___ Dataset extract ___

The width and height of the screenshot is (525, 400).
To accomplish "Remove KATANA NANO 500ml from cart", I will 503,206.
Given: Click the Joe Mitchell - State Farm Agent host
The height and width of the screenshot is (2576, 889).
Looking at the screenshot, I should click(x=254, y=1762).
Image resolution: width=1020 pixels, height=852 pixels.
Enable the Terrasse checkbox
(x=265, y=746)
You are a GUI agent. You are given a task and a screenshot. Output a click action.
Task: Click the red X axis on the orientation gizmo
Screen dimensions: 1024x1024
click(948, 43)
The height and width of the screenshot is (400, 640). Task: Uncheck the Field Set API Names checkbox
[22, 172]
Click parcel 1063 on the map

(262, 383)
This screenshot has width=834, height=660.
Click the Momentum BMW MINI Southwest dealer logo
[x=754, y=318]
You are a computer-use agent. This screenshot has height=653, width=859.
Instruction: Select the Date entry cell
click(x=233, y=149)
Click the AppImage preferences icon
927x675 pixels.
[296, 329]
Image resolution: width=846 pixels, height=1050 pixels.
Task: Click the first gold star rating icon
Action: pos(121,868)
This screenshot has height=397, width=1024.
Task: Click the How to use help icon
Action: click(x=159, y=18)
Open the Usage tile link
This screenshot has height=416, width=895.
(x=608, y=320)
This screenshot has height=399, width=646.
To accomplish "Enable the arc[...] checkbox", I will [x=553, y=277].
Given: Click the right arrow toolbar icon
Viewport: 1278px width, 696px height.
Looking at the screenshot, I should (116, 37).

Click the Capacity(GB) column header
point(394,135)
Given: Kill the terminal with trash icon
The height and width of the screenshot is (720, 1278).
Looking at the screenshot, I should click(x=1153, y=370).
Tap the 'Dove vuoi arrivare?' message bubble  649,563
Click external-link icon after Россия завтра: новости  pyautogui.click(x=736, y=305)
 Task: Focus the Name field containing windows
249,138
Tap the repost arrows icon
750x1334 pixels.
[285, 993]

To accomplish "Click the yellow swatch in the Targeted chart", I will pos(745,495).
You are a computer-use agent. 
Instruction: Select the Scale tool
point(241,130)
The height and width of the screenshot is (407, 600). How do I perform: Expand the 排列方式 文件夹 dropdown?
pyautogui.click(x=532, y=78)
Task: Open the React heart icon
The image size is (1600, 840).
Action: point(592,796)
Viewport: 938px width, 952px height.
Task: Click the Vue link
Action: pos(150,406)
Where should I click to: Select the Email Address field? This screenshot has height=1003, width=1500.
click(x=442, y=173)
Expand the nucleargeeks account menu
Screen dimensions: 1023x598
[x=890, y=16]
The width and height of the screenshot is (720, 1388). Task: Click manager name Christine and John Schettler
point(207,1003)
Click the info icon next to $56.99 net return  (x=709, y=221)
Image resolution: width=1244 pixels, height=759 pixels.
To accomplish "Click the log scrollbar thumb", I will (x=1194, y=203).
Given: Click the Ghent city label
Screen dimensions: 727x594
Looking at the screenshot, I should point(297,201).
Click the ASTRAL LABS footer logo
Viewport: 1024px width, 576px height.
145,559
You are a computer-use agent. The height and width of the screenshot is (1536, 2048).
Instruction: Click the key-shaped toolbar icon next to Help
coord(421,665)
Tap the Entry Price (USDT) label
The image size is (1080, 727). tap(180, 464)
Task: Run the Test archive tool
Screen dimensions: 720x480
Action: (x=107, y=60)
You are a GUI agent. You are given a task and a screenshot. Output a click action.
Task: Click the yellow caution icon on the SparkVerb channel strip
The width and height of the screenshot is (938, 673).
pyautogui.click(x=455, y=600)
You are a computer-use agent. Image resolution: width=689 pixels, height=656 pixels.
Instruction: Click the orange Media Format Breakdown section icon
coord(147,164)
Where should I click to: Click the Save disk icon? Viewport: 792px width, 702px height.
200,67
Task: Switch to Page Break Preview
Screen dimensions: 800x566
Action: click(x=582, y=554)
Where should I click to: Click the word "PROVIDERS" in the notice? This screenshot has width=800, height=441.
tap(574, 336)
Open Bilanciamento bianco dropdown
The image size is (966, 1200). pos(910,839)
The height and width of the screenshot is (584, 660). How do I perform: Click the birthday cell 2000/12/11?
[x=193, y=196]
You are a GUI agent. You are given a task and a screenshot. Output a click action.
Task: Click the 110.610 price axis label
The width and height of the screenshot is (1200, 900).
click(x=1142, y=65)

___

What is needed:
Return all lines from the data that include the string "axis".

Solution to this problem:
Task: Click the red X axis on the orientation gizmo
Task: Click the 110.610 price axis label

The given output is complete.